RESOLVED MOVED 178978
[WSL] Synthesize constructors for structs
https://bugs.webkit.org/show_bug.cgi?id=178978
Summary [WSL] Synthesize constructors for structs
Myles C. Maxfield
Reported 2017-10-27 22:08:31 PDT
This will let you put pointers inside structs.
Attachments
Patch (11.57 KB, patch)
2017-10-28 11:36 PDT, Myles C. Maxfield
no flags
Patch (16.65 KB, patch)
2017-10-28 15:04 PDT, Myles C. Maxfield
mmaxfield: review-
Myles C. Maxfield
Comment 1 2017-10-28 08:55:09 PDT
Object literals are a little tricky because of something like this: struct Foo { int x; } struct Bar { uint x; } void func(Foo f) { ... } void func(Bar f) { ... } func({3}); This is a case where the contents of the object literal will participate in function overload resolution. However, if the goal is simply to be able to specify the contents of a struct in a variable initializer, we don't actually need object literals; we can just synthesize a constructor for each struct which contains members for each field. This means that the author will have to state which type they are constructing, which means that the contents are not considered when performing function overload resolution (and function overload resolution is unchanged. For arrays, you can't put a pointer or an array reference anywhere into an array, which means that variable initializers are no more powerful than regular assignments; therefore, we don't really need array literals. Retitling.
Myles C. Maxfield
Comment 2 2017-10-28 08:58:50 PDT
We already synthesize field accesses to structs; adding synthesized constructors shouldn't be too difficult.
Myles C. Maxfield
Comment 3 2017-10-28 11:36:34 PDT
Myles C. Maxfield
Comment 4 2017-10-28 15:04:28 PDT
Filip Pizlo
Comment 5 2017-10-30 13:56:59 PDT
Comment on attachment 325267 [details] Patch View in context: https://bugs.webkit.org/attachment.cgi?id=325267&action=review > Tools/ChangeLog:12 > + Similar to how we synthesize field accesses, we can also synthesize constructors > + which initialize each member of the struct.
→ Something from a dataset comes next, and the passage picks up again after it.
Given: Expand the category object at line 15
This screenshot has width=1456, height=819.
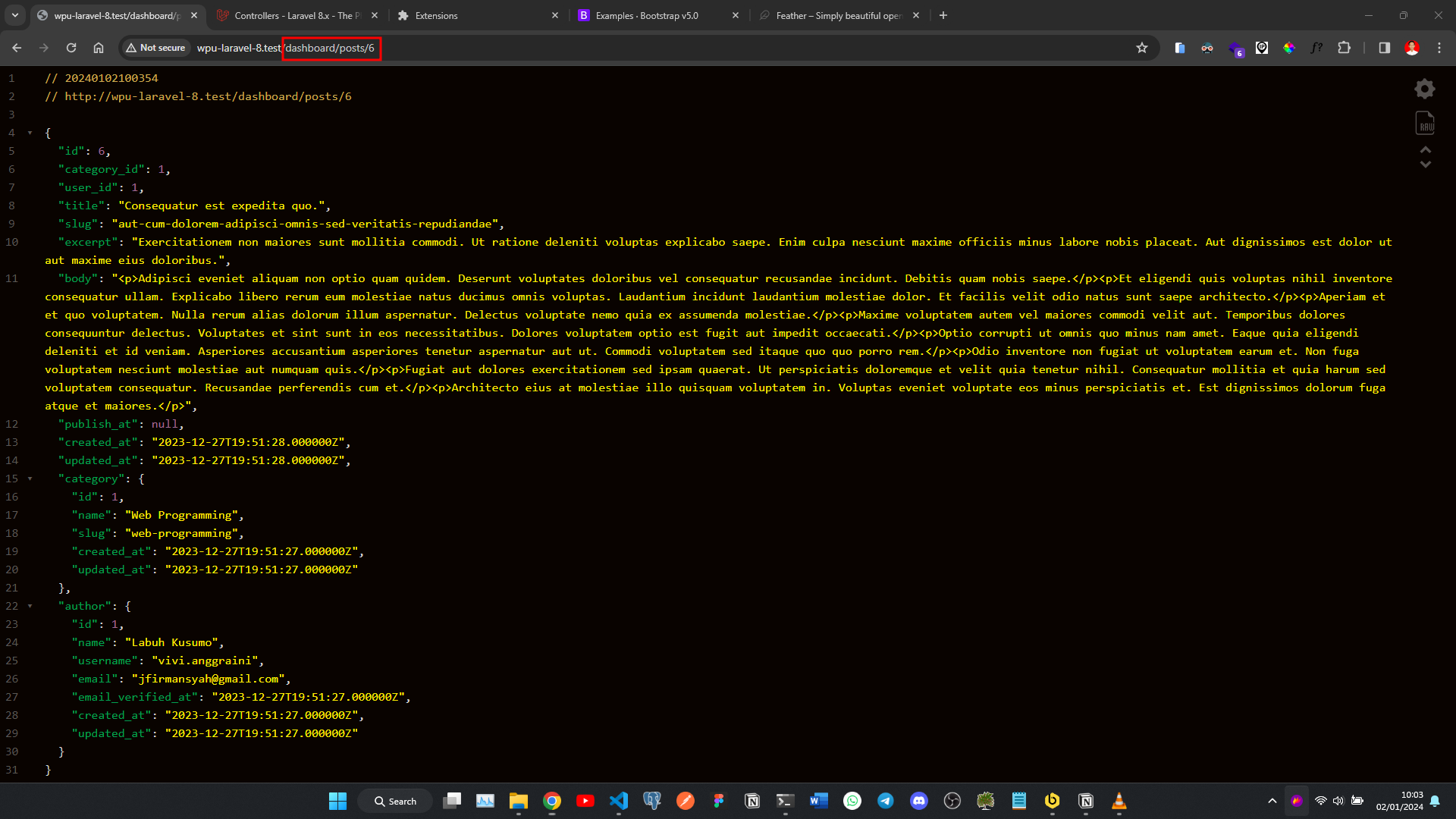Looking at the screenshot, I should point(29,478).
This is more powerful than making > + the author write these constructors, because, in logical mode, the native > + implementation can assign to pointer fields in the struct, which the author can't > + do. I think that the more canonically-C++-like way to solve this problem is to just add support for struct/array literals. Like the NullLiteral and the GenericLiteral (that creates IntLiteral and friends), this will have a corresponding type variable, which will only unify with either arrays or structs. You might as well make this sensible from day one. For example, {1, 2, 3} should unify with either T[3] where T unified with 1, 2, and 3; or a struct with three fields, whose types (T, U, and V) unify with the values (1, 2, 3). But {f = 4, g = 6} should only unify with structs that have exactly "f" and "g" as their fields (in any order), and their types unify with 4, 6.